I’ve found that shopping and cooking within the limits of the Food Stamps Challenge is both more time-consuming and more challenging.

I spoke with a friend of mine who is a senior citizen on a very limited income and who had been on food stamps previously and now obtains some of her food from a local pantry.  I thought she could give me some good tips on shopping and food preparation.  When she found out I had to feed a man with a big appetite on $20.49 for five days, she thought I couldn’t do it — at least with healthy foods.  She recommended eggs, rice, chicken legs, and dry beans and advised that I’d better be prepared to spend some serious time in the kitchen and also look at different stores for the best prices.

She was right.

I wanted to provide the most healthful and most filling foods possible, while still making sure to have the food last through the week and also be tasty.  I did some advance research on the internet and found a grocery store that had a sale on some of the items I thought I might need. I decided that I would go to only one store, since I wanted to limit my transportation expenses (the market I chose did require that I take a bus roundtrip.)  I shopped armed with a calculator and a notepad.

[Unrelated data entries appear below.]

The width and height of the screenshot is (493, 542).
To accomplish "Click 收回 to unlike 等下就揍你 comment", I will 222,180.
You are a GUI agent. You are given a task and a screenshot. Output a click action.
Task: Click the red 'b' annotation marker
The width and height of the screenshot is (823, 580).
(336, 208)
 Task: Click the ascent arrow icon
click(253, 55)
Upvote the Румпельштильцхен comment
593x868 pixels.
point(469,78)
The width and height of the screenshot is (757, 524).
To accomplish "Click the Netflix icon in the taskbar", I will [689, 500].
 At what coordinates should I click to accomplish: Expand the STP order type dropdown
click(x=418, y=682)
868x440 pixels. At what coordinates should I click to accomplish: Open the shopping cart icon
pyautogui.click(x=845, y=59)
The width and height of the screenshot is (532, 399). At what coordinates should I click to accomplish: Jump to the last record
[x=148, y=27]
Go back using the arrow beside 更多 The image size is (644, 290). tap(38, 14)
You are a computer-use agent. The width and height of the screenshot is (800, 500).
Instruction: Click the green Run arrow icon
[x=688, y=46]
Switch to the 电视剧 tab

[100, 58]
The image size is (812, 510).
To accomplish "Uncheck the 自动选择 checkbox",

It didn’t surprise me much to find out that I had to make some hard choices.  Dry beans cost more than lentils, so lentils went in the basket.  Chicken thighs on sale were only available in bulk — as were many of the “sale” items, like apples — so I could only afford to buy 4 thighs at the more expensive per-pound price (and apples never even made it into the equation).  Whole wheat pasta (on sale) was 2/$3.00, whereas regular pasta was on sale for $0.59.  NYC food prices are much higher than the prices my rural Pennsylvania friend was quoting me — she paid less than $2.00 for a dozen and a half eggs, while I had to pay $2.50 for only a dozen — and that was the cheapest sale price at the stores within a reasonable distance that I researched.

It took me a few hours to plan my meals and do the shopping. I’m guessing that many food stamps recipients don’t have this kind of time — or access to the internet.  Plus, bus fare was $4.50.

Cooking was more time-consuming than it would have been if I’d used the more expensive convenience foods.  I made everything from scratch, including breakfast and pasta sauce.  Regular (cheaper) oatmeal takes longer to cook than instant.  Healthier, but more takes more time.  I ended up with 10 ingredients to work with — not including oil, spices and condiments, which I already had in the apartment — and I felt a bit like an Iron Chef trying to figure out different ways of combining these limited ingredients to provide variety and something that tasted good.  Anyone who is picky about eating leftovers must have the luxury of eating something new each day.  If you are on a limited income, variety is not always an option — especially if you have limited time to plan your meals and search for recipes or if you are not an experienced cook.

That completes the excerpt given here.